Nik and Megan Stewart modified an arcade cabinet to accept anything, including a small toy or even nothing, as payment. They called it the Spritebox.
In a video interview with Mic, Nik Stewart explained that he built a small chute inside the machine that allows any object to hit a light flap, which hits a light beam at the bottom of the machine, alerting the system that an object has fallen through. He also included a timer inside the arcade cabinet. If the door to the small chute is left open long enough, the game is rigged to accept that as payment, too.
“What I look forward to the most is when new game developers take existing platforms, like an arcade cabinet or kind of like a retro style, and then take a radically different approach with it,” he said.
Nik Stewart and his wife view the Spritebox as a sort of social experiment, using the “pay-anything” feature to get direct feedback from players. They wondered if players would want to express their thoughts on the game by inserting a note to game developers or drawing a picture. Or, would they try to subvert the creative possibilities and insert a piece of garbage?
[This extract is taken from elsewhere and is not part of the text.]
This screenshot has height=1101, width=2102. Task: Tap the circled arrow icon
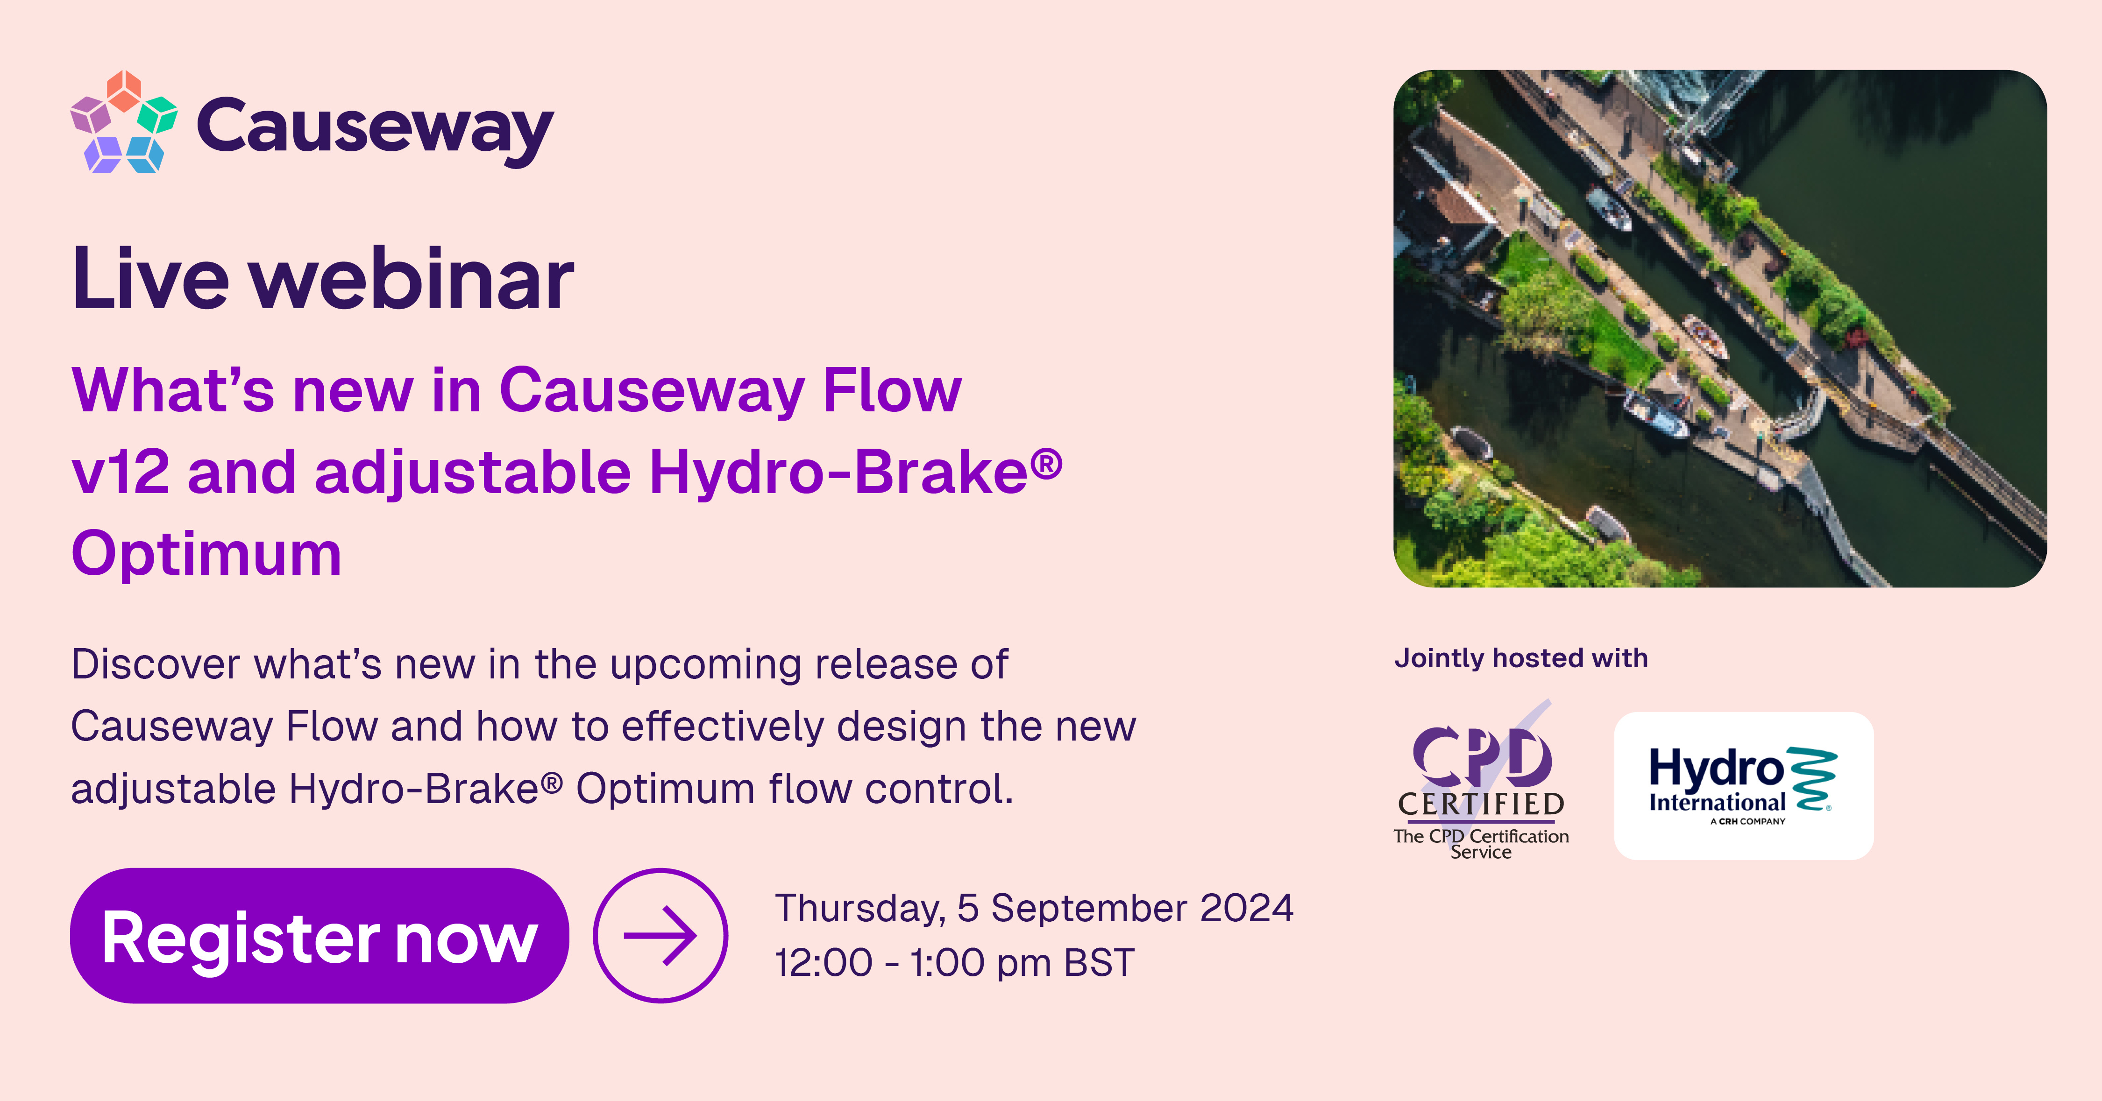(x=660, y=935)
On the surface, the Spritebox looks like a regular, cocktail-style arcade cabinet. The game has traditional arcade controls and a trackball, and two players face each other as they play a game projected on the monitor that sits between them.
Beyond its unique payment options, the Spritebox also offers more games than your typical arcade machine. It also includes a small computer so any game developer can create their own indie titles for the machine. It’s also wheelchair accessible.
The Spritebox is currently accessible to the public at Electric Perfume, a tech-focused art gallery in Toronto. It is part of the aptly named Curious Cabinets exhibit by the Hand Eye Society. Once the show ends, Nik and Megan hope to share their creation with even more players and add more games to the machine.
Further down the line, the Stewarts hope to make gaming accessible to even more people by combining newer technology with classic arcade-style hardware.
“Really accessible game design but also control systems, so devices that use brain waves,” Megan Stewart said. “It’s a really exciting time to make things that are truly universally accessible.”